▶ **TASK TO COMPLETE**
Lines with "This": state how many there are in the records below, and nothing else.

(INPUT RECORDS Opens)

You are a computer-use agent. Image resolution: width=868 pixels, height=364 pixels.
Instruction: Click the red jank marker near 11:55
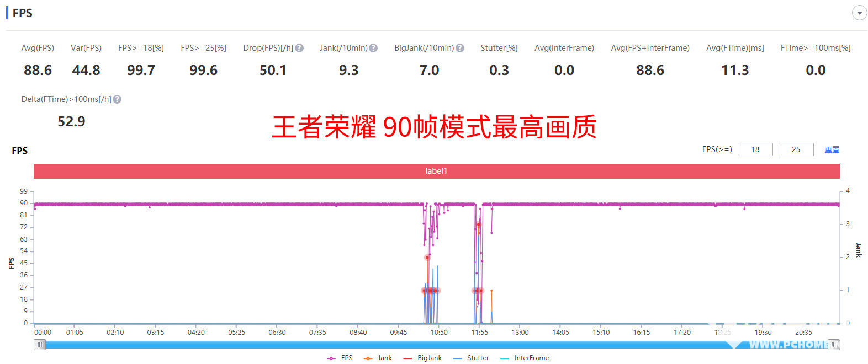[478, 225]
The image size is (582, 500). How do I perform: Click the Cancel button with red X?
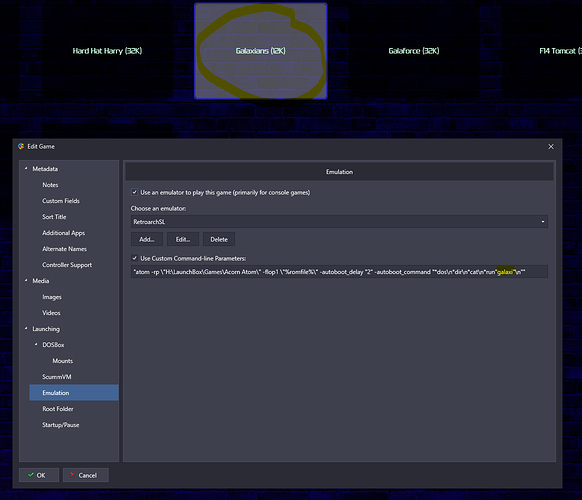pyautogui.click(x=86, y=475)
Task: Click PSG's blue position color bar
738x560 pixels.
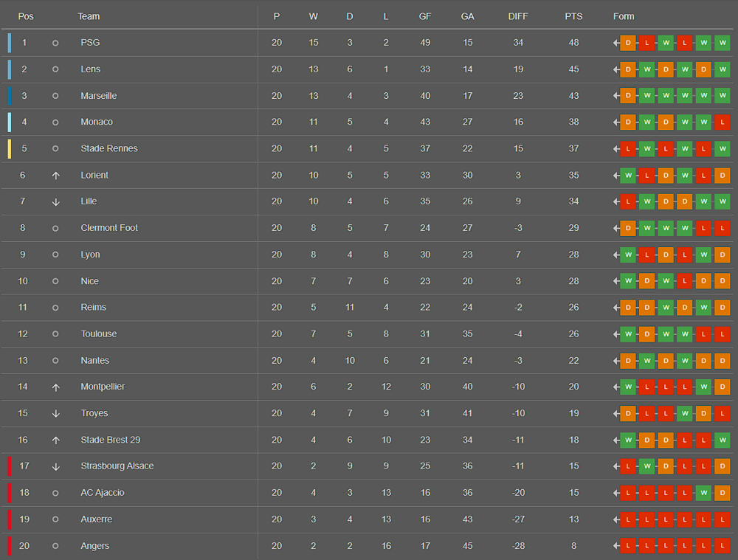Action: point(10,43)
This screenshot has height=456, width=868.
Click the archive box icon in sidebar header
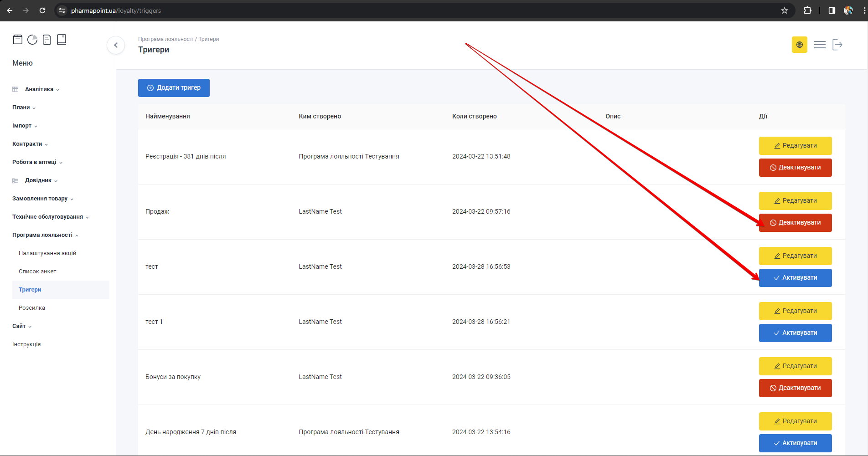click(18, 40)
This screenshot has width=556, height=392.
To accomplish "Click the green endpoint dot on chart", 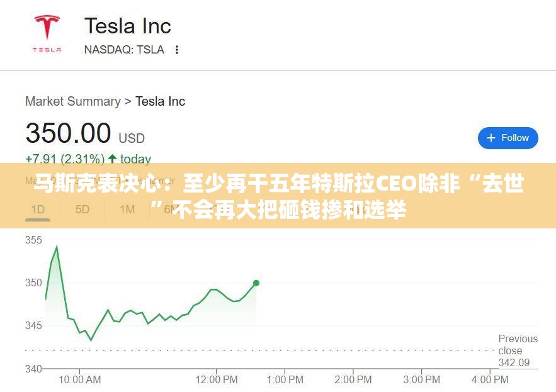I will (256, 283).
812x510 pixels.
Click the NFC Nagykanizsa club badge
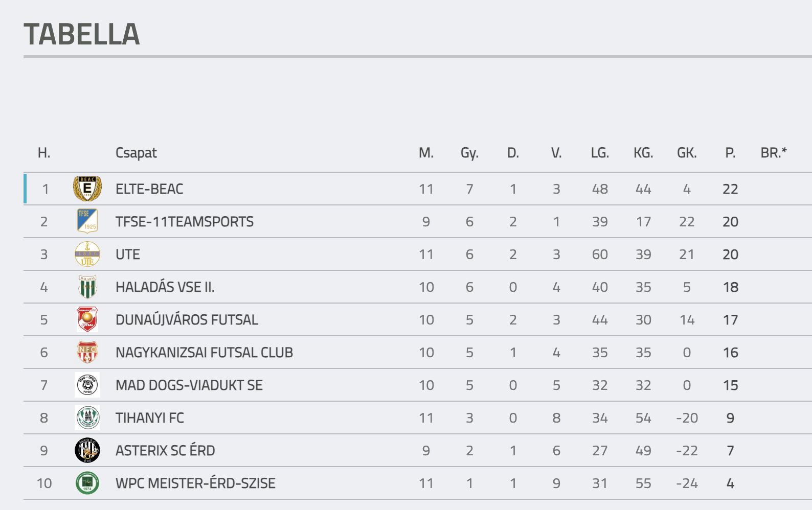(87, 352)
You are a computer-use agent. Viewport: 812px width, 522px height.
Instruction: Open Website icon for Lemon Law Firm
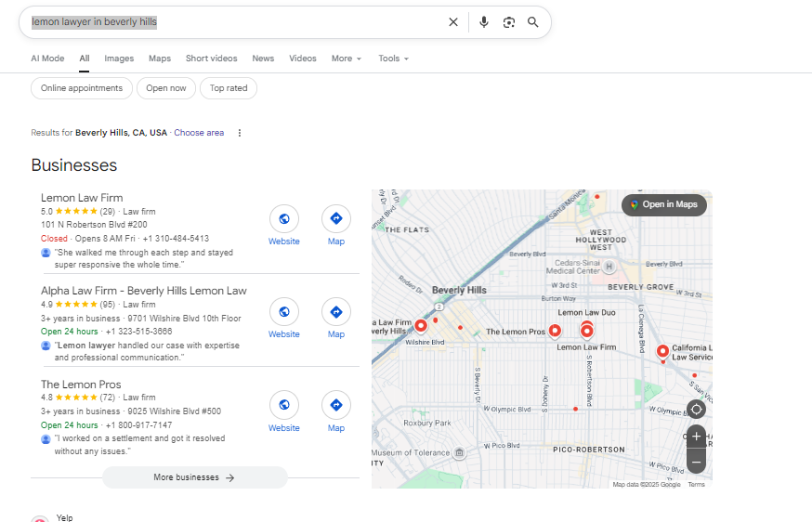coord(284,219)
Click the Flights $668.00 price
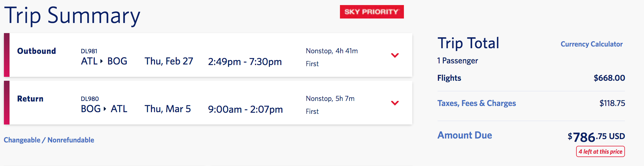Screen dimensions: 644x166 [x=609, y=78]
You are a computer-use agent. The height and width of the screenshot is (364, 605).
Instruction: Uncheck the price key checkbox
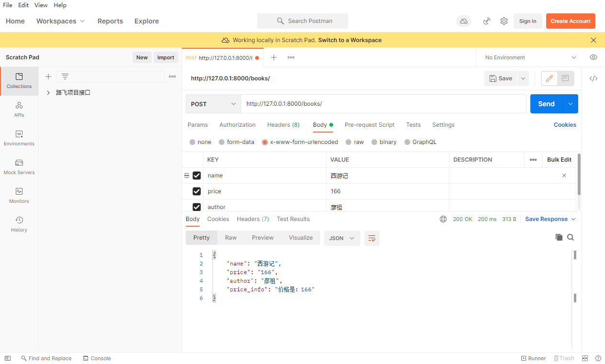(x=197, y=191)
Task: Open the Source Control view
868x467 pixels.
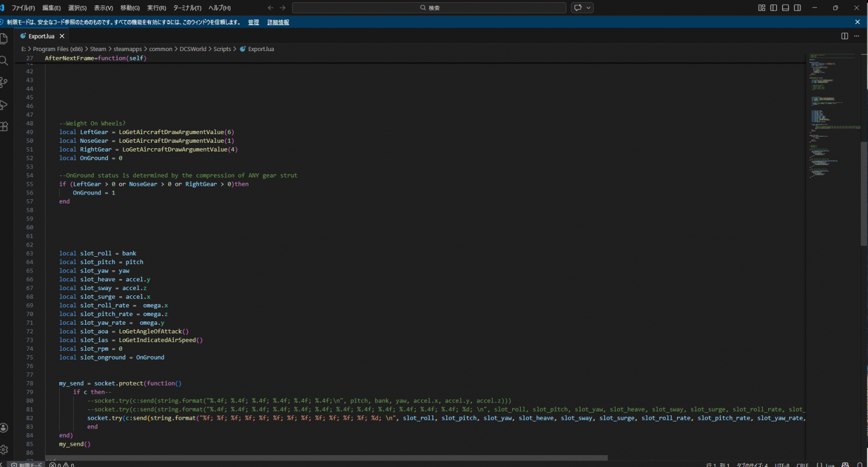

(INPUT RECORDS Closes)

▶ **RESULT OF THE EXERCISE**
2